Many of the changes between v1 and v2 were aimed at making dex easier to deploy and manage, perhaps the biggest pain point for dex v1. Dex is now a single, scalable binary with a sole source of configuration. Many components which previously had to be set through the API, such as OAuth2 clients and IDP connectors can now be specified statically. The new architecture lacks a singleton component eliminating deployment ordering. There are no more special development modes; instructions for running dex on a workstation translate with minimal changes to a production system.
All of this results in a much simpler deployment story. Write a config file, run the dex binary, and that’s it.
Dex’s internal storage interface has been improved to support multiple backing databases including Postgres, SQLite3, and the Kubernetes API through Third Party Resources. This allows dex to meet a more diverse set of use cases instead of insisting on one particular deployment pattern. For example, The Kubernetes API implementation, a key value store , allows dex to be run natively on top of a Kubernetes cluster with extremely little administrative overhead.

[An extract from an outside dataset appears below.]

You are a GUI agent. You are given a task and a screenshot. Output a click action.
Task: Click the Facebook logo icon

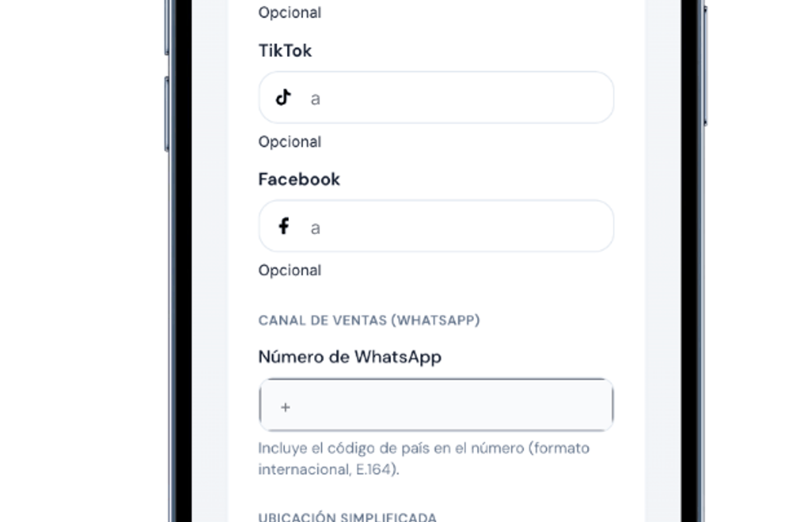point(283,226)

Starting with support for multiple storage backends also should help ensure that the dex storage interface is actually pluggable, rather than being coupled too tightly with a single implementation.
A more in depth discussion of existing storage options and how to add new ones can be found here .

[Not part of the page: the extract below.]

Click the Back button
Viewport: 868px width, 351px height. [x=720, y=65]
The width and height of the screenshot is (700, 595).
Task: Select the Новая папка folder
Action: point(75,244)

The rewrite came with several, miscellaneous improvements including:
- More powerful connectors. For example the GitHub connector can now query for teams.
- Combined the two APIs into a single gRPC API with no complex authorization rules.
- Expanded OAuth2 capabilities such as the implicit flow.
- Simplified codebase and improved testing.
Dex v1 performed well when it could manage users. It provided features such as registration, email invites, password resets, administrative abilities, etc. However, login flows and APIs remain tightly coupled with concepts like registration and admin users even when v1 federated to an upstream identity provider (IDP) where it likely only had read only access to the actual user database.
Many of v2’s use cases focus on federation to other IPDs rather than managing users itself. Because of this, options associated with registration, such as SMTP credentials, have been removed. We hope to add registration and user management back into the project through orthogonal applications using the gRPC API , but in a way that doesn’t impact other use cases.
Dex v2 lacks certain features present in v1. For the most part we aim to add most of these features back into v2, but in a way that installations have to opt in to a feature instead of burdening every deployment with extra configuration.
Notable missing features include:
- Registration flows.
- Local user management.
- SMTP configuration and email verification.
- Several of the login connectors that have yet to be ported.
Dex v1 will continue to live under the
github.com/dexidp/dex repo on a branch. Bug fixes and minor changes will continue to be accepted, but development of new features by the dex team will largely cease.